• **SUPPLIED DATA**
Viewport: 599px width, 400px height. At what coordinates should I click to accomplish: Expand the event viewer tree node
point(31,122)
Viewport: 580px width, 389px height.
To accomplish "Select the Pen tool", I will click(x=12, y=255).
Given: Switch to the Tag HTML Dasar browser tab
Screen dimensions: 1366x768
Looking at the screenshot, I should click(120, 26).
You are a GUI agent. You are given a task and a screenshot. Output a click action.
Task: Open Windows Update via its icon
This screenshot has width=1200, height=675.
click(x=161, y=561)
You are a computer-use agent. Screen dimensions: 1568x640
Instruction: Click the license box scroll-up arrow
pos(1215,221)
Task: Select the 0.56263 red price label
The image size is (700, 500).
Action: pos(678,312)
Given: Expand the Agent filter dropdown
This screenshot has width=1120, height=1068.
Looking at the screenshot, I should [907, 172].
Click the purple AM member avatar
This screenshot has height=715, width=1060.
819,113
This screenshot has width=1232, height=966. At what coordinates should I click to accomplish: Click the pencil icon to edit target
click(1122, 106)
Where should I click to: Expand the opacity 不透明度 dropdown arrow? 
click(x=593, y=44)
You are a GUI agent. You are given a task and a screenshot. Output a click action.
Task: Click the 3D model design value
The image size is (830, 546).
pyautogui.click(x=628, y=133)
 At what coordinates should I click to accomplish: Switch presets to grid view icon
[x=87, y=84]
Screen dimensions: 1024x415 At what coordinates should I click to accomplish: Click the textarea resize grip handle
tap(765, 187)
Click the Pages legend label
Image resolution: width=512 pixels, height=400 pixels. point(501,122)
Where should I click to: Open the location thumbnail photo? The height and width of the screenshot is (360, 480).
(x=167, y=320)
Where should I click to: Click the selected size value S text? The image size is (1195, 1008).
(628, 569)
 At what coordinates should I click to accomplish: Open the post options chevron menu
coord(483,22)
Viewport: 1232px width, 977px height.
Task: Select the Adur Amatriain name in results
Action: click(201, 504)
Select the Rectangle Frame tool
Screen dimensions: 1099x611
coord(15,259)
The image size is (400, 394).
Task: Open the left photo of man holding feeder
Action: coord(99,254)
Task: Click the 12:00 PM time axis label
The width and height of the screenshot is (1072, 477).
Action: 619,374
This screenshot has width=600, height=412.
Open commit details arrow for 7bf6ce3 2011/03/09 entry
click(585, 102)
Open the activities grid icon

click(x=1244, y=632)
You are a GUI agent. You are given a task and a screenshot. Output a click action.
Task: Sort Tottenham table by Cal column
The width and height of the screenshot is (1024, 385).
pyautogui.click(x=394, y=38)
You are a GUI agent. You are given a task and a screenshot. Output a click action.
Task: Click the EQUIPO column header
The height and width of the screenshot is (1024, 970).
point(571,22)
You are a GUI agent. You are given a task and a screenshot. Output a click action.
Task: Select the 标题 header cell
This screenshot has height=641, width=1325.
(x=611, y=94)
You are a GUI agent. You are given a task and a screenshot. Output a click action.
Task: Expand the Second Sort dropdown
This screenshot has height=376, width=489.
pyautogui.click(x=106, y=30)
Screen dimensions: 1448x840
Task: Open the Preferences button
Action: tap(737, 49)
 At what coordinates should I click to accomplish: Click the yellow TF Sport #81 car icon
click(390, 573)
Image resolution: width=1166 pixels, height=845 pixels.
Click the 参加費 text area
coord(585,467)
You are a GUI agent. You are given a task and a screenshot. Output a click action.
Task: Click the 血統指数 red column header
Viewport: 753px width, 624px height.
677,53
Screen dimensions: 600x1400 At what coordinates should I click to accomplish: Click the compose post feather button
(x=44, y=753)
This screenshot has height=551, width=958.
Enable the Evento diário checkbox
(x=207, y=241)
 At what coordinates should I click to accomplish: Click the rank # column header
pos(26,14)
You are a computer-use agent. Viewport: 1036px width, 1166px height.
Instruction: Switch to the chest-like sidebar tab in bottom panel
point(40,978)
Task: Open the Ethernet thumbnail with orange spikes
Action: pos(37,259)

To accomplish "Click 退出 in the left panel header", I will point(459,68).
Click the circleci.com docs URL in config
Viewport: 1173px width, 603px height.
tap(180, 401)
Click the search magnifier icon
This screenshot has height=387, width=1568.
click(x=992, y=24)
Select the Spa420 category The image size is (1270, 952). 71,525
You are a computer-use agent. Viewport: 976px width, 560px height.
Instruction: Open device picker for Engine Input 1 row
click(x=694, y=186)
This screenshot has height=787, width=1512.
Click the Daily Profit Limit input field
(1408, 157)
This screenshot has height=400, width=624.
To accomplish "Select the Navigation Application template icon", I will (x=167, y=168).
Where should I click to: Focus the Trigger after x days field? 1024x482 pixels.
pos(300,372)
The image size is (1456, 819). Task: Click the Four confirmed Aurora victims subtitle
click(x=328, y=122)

• **YOUR OBJECTIVE**
Every line from the line containing "Click the circleci.com docs URL in config" through the line containing "You are a computer-use agent. Viewport: 976px" in the records above must be retyped exactly. Leave out the rest.

• **REPLY**
Click the circleci.com docs URL in config
Viewport: 1173px width, 603px height.
tap(180, 401)
Click the search magnifier icon
This screenshot has height=387, width=1568.
click(x=992, y=24)
Select the Spa420 category The image size is (1270, 952). 71,525
You are a computer-use agent. Viewport: 976px width, 560px height.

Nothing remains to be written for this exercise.